Imagine you're organizing a tournament where participants are grouped into teams, and each team must have a strictly increasing number of members. You have n different types of participants (numbered 0 to n-1), and each type i can only be used up to usageLimits[i] times across all teams.

Your challenge: Create the maximum number of teams possible while following these rules:

Each team must contain distinct participant types (no duplicates within a team)
Each team (except the first) must be strictly larger than the previous team
Don't exceed the usage limit for any participant type

Goal: Return the maximum number of teams you can create.

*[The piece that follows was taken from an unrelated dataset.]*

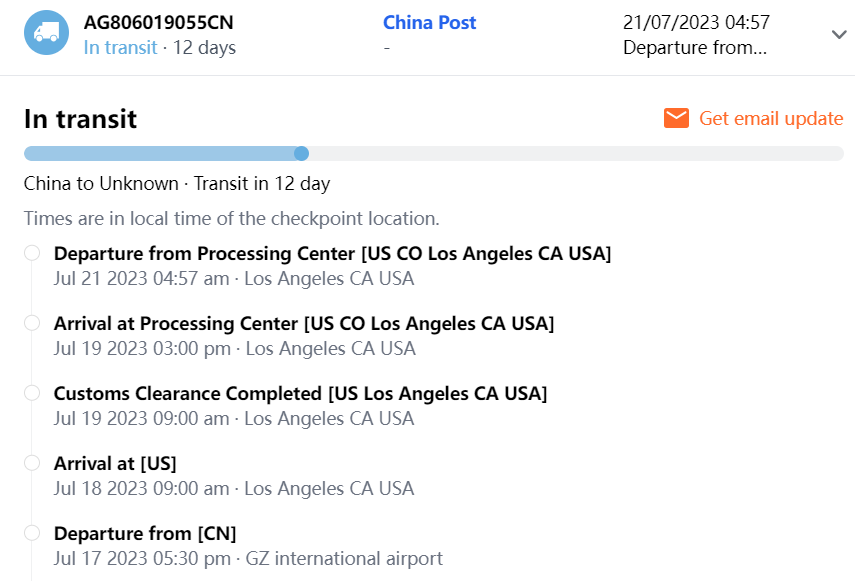The height and width of the screenshot is (581, 855).
Task: Click the Arrival at [US] event title
Action: pyautogui.click(x=115, y=464)

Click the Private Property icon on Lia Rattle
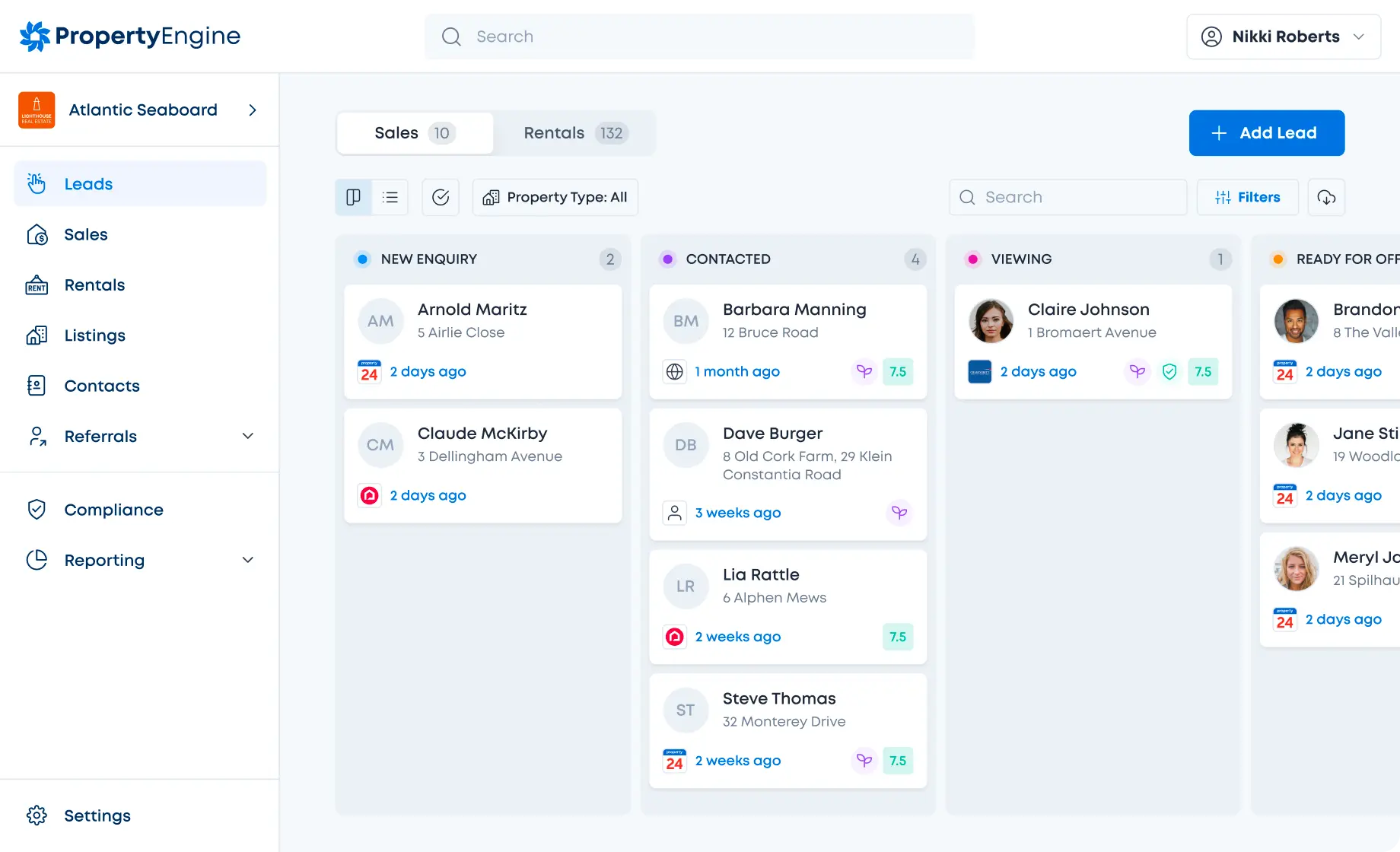coord(675,637)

Example: If usageLimits = [1,2,5], you could create teams of sizes 1, 2, 3... as long as you don't run out of participants!

Input & Output

example_1.py — Basic Case

$ Input: usageLimits = [1,2,5]

› Output: 3

💡 Note: We can form 3 teams: Team 1 (size 1): use participant 0 once. Team 2 (size 2): use participants 1 and 2 once each. Team 3 (size 3): use participant 2 four more times (total 5) and participant 1 once more (total 2). This uses exactly the limits: [1,2,5].

example_2.py — Small Limits

$ Input: usageLimits = [2,1,2]

› Output: 2

💡 Note: We can form 2 teams: Team 1 (size 1): use participant 0 once. Team 2 (size 2): use participants 0 and 2 once each. We cannot form a third team of size 3 because we would need 3 distinct participants but only have participant 1 (limit 1) and participant 2 (limit 1) remaining.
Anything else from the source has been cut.